Still, his 75-yard scamper for a score was a weight off his shoulders, as it marked his first 100-yard rushing effort of the season and his first touchdown since Sept. 9 against Charlotte.
“I was so relieved. I kind of blacked out there after I scored,” Barnes said. “I don’t really remember what all I did. But it was a lot of emotion coming out of that.”
Barnes admitted that part of the reason he was able to score was because he glanced up at the video board and was able to sense the moves of Oklahoma’s defenders before they made them.
He also revealed how the play developed through his own eyes.
“We’ve been working that play for a while in practice and we kind of got the look that we were expecting,” Barnes said. “So I get the ball, and I’m thinking about bouncing it outside, but right as I make a little move that way, I see their inside linebacker, No. 9 (Kenneth Murray), go flying over the top.
“So when I see that, it tells me to cut it back and get upfield. When I did that, I was expecting the safety to be in the alley and nobody was there.”
When there was no safety to be found, Barnes was incredulous.
“It felt great,” he said. “I haven’t felt like that in a while. That was more emotion than I’ve had in a very long time.”

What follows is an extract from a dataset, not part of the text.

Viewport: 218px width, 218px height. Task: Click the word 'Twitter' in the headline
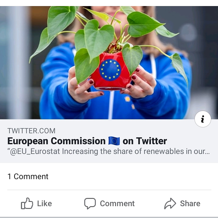152,141
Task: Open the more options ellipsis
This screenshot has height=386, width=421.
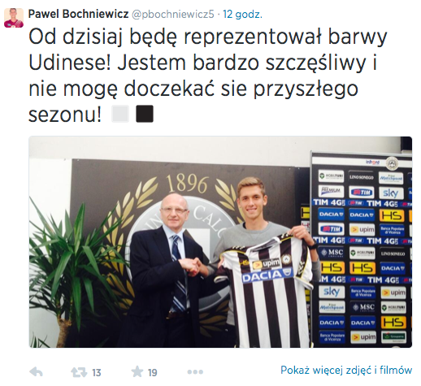Action: point(195,372)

Above all, Snyder was impressed Barnes was able to outrun the top-flight speed of the Sooners.
“He stayed ahead of some pretty good speed, so he ran well,” Snyder said. “Major thing it showed me was we did a nice job blocking up front and he made the right decisions and got in the right place with the ball. And as I said, nobody caught him.”
After consecutive outings where they finished under 200 yards rushing, the Wildcats gained 268 against the Sooners.
It was the type of performance, Barnes said, that will serve as a shot in the arm the remainder of the season.
“It’s huge for us,” he said. “We have all the confidence in the world to be able to just pound the rock and grind it out like we did in that first half.”
Despite his career-long touchdown and the positives Barnes says the offense can take away from Saturday, there was one thing the Wildcats didn’t do: win.
To Barnes, it was tough to accept, saying Saturday was “a game we should have won” after taking a 21-10 halftime lead into the locker room. But they weren’t able to sustain that momentum in the second half.
It was hard for Barnes to believe.
“We were physically dominating them each and every snap,” Barnes said. “(Fellow running back) Justin (Silmon) ran a dude over, effortlessly. He didn’t want any part of Justin. The pieces were there, we just didn’t get it all together at the right time.”